In In re Metzler, the chapter 13 case, the facts are far more straightforward and with fewer twists. The Lender began foreclosure proceedings against Metzler who filed an intervening chapter 13 bankruptcy in an effort to save her home. At least that was her initial goal, but after amending her chapter 13 plan several times, she finally indicated her intent to surrender in her third amended plan, which was confirmed. Naturally, after the Court confirmed her third amended plan, the lender resumed the foreclosure action; however, Metzler continued to defend against the lender's efforts despite the surrender. Lender proceeded to move for an order revoking the confirmation order.
Section 521 of the Bankruptcy Code requires a debtor to file a statement of intentions within thirty days of filing her petition or, on or before the first meeting of creditors. The statement of intentions must indicate whether the debtor reaffirms, redeems or surrender's secured property. The Eleventh Circuit, in Taylor, has taken the position that Section 521 means a debtor cannot retain collateral unless he or she redeems it or reaffirms the debt it secures.
Although Section 521 doesn't apply to a chapter 13 debtor, Section 1325 gives a debtor three options for treating secured debt in a plan: gain secured creditor's consent, cram down the plan treatment over secured creditor's objection, or surrender the property. What these options make clear is, without consent, the debtor cannot retain the property without paying for it.
So where does this leave us?
Back to the definition of surrender. The Bankruptcy Code does not define the term surrender. Therefore, we must rely on judicial interpretation. The First Circuit Court of Appeals attempted to define the term “surrender” in Pratt and noted that Congress purposefully chose to use the term “surrender” rather than “deliver” in Section 521(a)(2). Given the distinction, the First Circuit reasoned that “surrender” does not require the debtor to physically transfer the collateral to the creditor but simply make the property “available” to the creditor, i.e. to cede their possessory rights in the collateral. Following the First Circuit’s opinion in Pratt, the Fourth Circuit Court of Appeals ventured to define “surrender” in White and, relying in part on Collier on Bankruptcy, defined it as “the relinquishment of all rights in property, including possessory right, even if such relinquishment does not always require immediate physical delivery of property to another.”
The First and Fourth Circuit's interpretations were equally consistent with the Eleventh Circuit's in Taylor and Judge Williamson, finding for the Middle District of Florida, agreed with them all. He agreed with the First Circuit that a debtor need not deliver the collateral to the creditor as this might circumvent state law by allowing the creditor to bypass the foreclosure requirement. And ultimately, that “surrender” means “not taking an overt act to prevent the secured creditor from foreclosing its interest in the property.”

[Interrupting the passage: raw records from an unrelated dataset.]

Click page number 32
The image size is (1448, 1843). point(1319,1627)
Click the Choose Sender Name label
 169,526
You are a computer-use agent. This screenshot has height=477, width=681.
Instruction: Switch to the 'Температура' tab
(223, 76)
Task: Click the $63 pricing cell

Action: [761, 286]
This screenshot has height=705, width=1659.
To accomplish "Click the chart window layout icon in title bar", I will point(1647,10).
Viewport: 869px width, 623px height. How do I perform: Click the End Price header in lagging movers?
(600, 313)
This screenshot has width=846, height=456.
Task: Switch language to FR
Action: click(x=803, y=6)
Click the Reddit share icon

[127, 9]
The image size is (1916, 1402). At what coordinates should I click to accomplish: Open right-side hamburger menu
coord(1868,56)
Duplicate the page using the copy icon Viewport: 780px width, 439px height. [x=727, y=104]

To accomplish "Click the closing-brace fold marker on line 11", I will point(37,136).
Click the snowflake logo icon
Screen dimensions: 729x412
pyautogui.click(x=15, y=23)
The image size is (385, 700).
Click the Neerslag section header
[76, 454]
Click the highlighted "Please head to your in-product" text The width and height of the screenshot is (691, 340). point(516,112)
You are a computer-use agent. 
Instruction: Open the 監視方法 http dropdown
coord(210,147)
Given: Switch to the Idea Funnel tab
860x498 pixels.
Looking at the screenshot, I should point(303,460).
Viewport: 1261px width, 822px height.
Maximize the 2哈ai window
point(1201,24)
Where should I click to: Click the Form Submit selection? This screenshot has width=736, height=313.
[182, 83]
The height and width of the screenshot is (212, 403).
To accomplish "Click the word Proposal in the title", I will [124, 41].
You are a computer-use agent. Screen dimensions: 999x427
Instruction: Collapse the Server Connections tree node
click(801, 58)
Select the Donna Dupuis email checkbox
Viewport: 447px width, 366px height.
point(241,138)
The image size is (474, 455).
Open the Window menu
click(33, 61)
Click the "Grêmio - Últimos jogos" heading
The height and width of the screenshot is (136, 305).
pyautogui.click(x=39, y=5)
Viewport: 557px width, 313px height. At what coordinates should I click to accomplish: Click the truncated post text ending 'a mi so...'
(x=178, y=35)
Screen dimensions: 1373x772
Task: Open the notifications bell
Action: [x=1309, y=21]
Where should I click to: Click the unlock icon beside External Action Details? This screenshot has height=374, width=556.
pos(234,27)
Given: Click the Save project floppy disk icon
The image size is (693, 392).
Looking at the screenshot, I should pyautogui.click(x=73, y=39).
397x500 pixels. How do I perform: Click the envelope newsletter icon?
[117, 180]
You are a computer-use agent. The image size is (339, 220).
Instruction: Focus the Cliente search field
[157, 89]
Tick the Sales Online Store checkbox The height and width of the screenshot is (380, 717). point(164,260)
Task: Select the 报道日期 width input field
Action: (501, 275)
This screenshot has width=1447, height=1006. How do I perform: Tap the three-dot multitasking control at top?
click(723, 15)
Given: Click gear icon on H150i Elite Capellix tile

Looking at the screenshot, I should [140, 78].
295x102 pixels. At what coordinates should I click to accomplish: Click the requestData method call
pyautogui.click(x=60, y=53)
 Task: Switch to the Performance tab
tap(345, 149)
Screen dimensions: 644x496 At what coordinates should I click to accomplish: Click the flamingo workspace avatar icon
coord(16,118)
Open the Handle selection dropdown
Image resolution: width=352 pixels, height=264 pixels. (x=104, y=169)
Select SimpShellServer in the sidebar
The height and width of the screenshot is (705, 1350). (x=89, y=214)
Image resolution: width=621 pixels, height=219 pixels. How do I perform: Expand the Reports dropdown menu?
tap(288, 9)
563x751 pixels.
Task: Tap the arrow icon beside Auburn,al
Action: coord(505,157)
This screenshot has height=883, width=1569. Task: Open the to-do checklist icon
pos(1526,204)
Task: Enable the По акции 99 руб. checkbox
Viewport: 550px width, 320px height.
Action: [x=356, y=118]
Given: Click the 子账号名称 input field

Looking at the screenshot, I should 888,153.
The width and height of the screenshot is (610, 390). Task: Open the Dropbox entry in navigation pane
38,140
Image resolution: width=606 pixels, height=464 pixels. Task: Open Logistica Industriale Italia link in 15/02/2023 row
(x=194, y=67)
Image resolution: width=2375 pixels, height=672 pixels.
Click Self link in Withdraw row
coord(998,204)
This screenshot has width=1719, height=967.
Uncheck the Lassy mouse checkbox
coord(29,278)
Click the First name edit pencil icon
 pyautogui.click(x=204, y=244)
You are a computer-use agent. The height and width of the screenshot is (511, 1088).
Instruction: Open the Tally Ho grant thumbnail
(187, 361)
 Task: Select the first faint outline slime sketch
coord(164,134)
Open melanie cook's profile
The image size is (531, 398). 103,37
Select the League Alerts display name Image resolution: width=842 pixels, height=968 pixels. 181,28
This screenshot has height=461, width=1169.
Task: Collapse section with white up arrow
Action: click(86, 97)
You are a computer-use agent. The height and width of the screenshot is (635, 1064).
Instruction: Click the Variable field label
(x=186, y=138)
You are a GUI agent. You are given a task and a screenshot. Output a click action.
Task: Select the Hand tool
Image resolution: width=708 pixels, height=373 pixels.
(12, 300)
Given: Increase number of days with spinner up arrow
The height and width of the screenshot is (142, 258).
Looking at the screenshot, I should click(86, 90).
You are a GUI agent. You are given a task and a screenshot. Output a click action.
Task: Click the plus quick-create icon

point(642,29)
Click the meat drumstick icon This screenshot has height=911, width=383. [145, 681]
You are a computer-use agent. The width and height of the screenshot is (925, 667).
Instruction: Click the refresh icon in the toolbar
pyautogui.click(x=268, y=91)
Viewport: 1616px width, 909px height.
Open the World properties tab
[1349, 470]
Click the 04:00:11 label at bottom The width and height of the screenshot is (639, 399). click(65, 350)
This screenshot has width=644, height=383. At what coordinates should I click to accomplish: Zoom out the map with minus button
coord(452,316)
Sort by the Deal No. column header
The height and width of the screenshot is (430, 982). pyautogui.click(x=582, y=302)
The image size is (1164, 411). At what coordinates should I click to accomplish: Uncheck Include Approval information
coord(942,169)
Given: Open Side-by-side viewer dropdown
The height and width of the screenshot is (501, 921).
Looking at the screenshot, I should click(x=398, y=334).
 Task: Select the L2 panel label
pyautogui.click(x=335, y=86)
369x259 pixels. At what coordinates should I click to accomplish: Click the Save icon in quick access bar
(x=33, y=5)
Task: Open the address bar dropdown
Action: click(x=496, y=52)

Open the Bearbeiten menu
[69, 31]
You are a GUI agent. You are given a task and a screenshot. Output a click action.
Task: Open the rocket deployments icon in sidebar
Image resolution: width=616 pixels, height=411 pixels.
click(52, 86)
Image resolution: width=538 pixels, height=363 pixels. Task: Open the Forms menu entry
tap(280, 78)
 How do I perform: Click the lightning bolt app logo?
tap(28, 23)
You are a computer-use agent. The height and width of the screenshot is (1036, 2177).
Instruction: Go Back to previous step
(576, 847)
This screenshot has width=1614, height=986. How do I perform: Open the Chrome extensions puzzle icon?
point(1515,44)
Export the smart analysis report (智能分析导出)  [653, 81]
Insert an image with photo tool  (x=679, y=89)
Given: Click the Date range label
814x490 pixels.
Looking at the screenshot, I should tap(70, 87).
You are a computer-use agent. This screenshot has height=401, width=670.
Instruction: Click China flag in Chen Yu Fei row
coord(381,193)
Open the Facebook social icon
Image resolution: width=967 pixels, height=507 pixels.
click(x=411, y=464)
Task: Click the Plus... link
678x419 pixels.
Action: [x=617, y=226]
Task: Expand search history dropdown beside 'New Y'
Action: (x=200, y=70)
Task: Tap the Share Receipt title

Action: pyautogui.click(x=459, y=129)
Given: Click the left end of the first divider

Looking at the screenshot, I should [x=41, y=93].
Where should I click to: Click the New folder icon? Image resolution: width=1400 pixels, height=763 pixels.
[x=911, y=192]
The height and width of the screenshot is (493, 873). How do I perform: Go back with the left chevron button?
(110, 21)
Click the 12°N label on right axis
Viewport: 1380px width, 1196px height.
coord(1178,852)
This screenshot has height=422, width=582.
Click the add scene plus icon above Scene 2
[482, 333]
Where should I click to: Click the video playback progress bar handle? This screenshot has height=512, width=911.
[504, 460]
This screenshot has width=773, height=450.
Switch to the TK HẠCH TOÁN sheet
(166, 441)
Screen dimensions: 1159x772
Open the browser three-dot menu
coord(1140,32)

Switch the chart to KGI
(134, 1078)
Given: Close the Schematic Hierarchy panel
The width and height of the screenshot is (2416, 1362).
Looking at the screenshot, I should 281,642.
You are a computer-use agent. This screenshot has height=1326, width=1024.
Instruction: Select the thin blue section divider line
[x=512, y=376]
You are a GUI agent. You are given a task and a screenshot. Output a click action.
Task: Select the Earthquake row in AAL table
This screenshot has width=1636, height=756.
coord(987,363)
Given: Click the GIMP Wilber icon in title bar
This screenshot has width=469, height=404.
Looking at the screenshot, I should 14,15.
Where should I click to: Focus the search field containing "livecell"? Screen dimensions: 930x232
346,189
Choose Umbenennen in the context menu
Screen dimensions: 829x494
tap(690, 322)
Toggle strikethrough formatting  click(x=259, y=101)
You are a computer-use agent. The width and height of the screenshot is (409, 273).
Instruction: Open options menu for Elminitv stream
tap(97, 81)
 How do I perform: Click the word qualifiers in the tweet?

In these two cases, both Metzler and Patel clearly took overt acts to prevent the lenders from foreclosing their mortgages. By filing defensive pleadings, appearing in opposition at foreclosure hearings and actively and affirmatively contesting these cases, each borrower violated Sections 521 and 1325 by failing to commit to their surrender. Moreover, the Eleventh Circuit has made clear that any debtor that surrenders the collateral on their statement of intentions, acknowledges the validity of the debt and benefits from the discharge, yet continues to resist the foreclosure, may be subject to revocation of their discharge for fraud on the court.
Secured Creditors, now armed with a clear definition of “surrender,” are free to enforce its meaning against any borrower who has surrendered the collateral in some form but continues to resist foreclosure.